From the line with "812x525 pixels. How" to the line with "Image resolution: width=600", output every line below exactly, both ends included. Skip the pictures.

====== Information supplied

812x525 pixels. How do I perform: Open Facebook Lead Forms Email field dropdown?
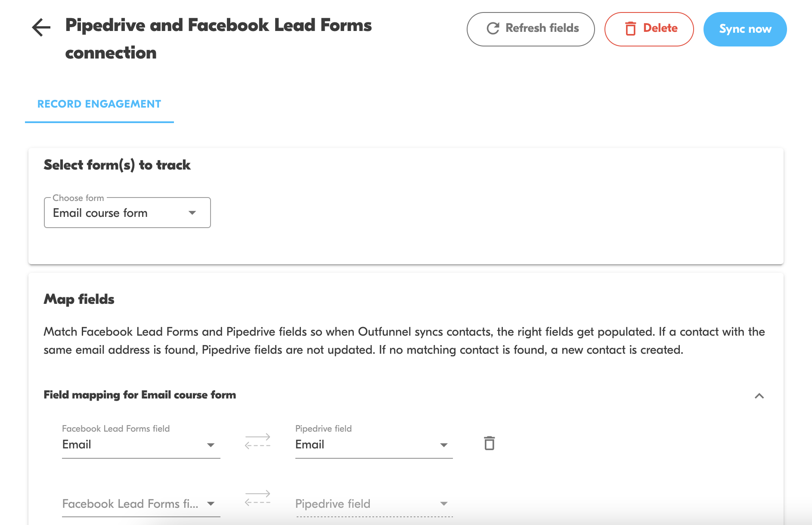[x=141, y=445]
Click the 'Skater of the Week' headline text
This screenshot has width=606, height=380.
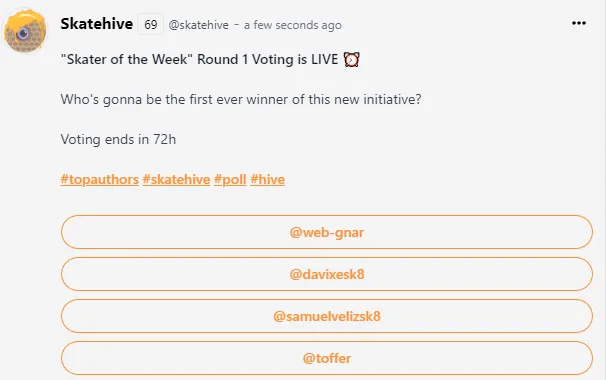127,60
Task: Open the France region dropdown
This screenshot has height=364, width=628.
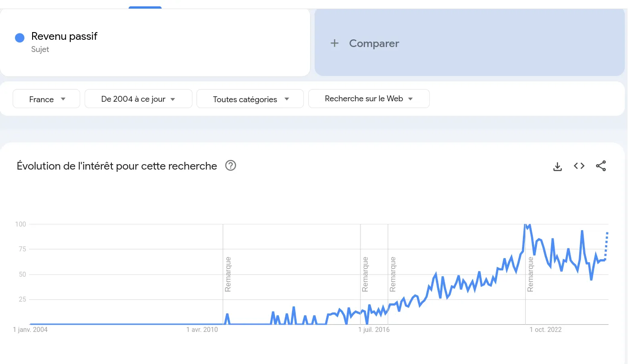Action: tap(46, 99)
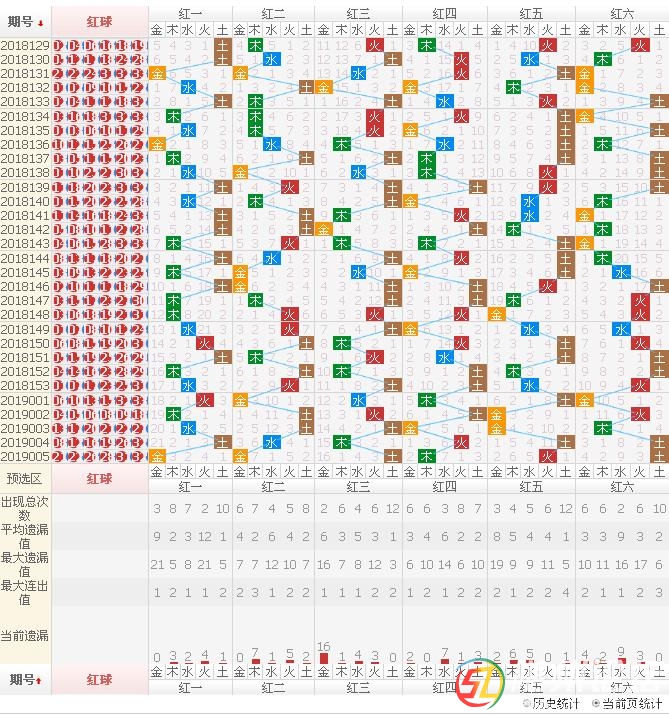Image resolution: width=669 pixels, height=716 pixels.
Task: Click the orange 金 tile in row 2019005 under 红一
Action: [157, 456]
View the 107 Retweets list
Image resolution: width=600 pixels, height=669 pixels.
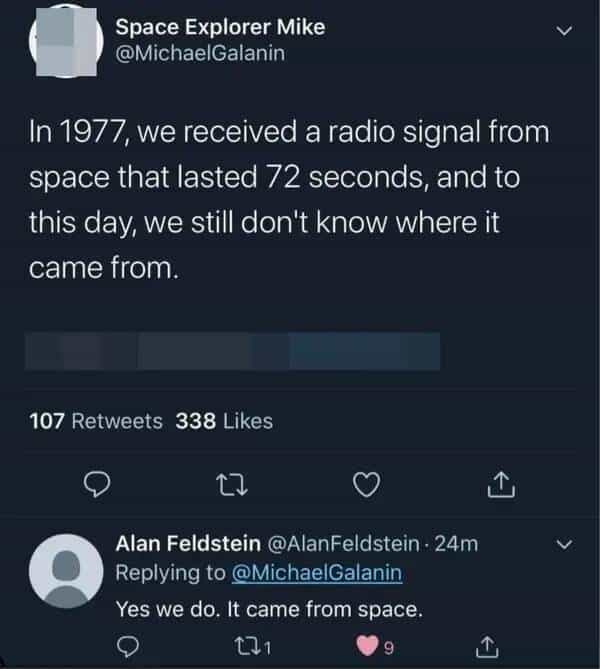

============
====== Information supplied

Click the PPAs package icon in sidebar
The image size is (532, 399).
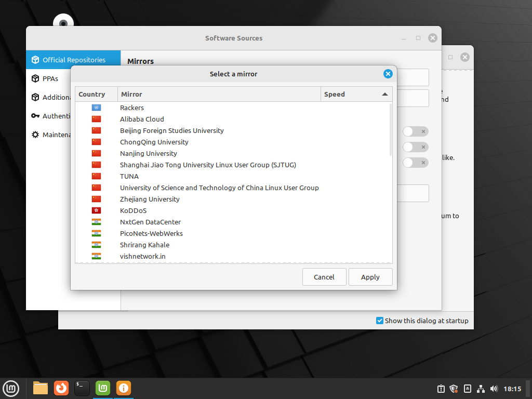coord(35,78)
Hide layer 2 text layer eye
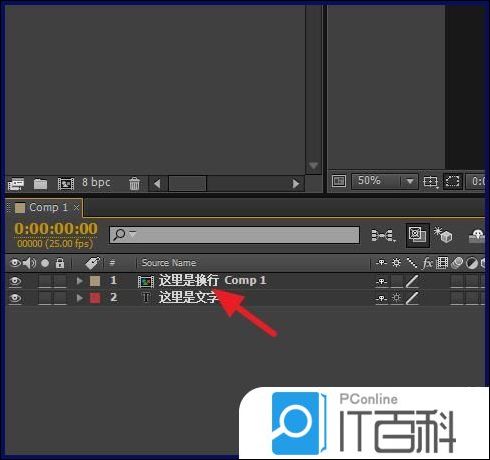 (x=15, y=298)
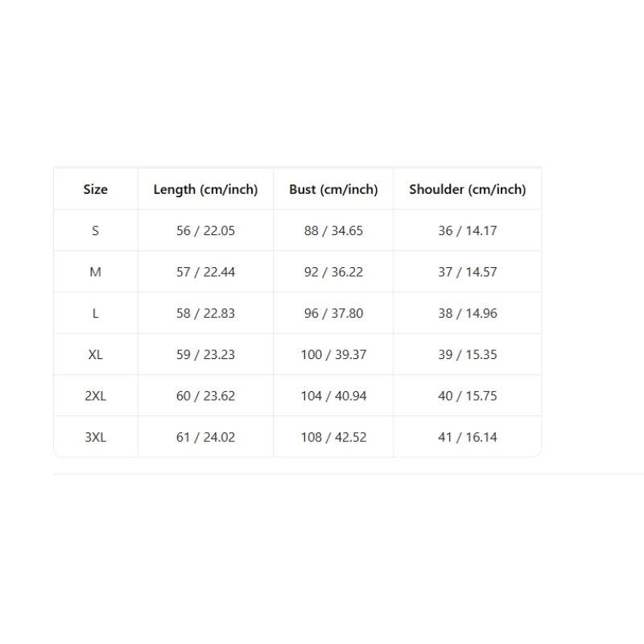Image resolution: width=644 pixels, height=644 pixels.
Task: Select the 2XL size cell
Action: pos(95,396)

============
====== Information supplied

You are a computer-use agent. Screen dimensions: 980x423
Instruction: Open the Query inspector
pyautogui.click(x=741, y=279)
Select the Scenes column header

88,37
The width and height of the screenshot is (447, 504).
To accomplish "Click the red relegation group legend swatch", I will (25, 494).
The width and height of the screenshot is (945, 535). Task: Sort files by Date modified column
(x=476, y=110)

============

Task response:
812x525 pixels. How do I perform: Open Facebook Lead Forms Email field dropdown?
[x=141, y=445]
Click the 'Skater of the Week' headline text
This screenshot has width=606, height=380.
127,60
Task: Open the France region dropdown
This screenshot has height=364, width=628.
Action: tap(46, 99)
Image resolution: width=669 pixels, height=716 pixels.
Task: Click the orange 金 tile in row 2019005 under 红一
Action: [157, 456]
View the 107 Retweets list
Image resolution: width=600 pixels, height=669 pixels.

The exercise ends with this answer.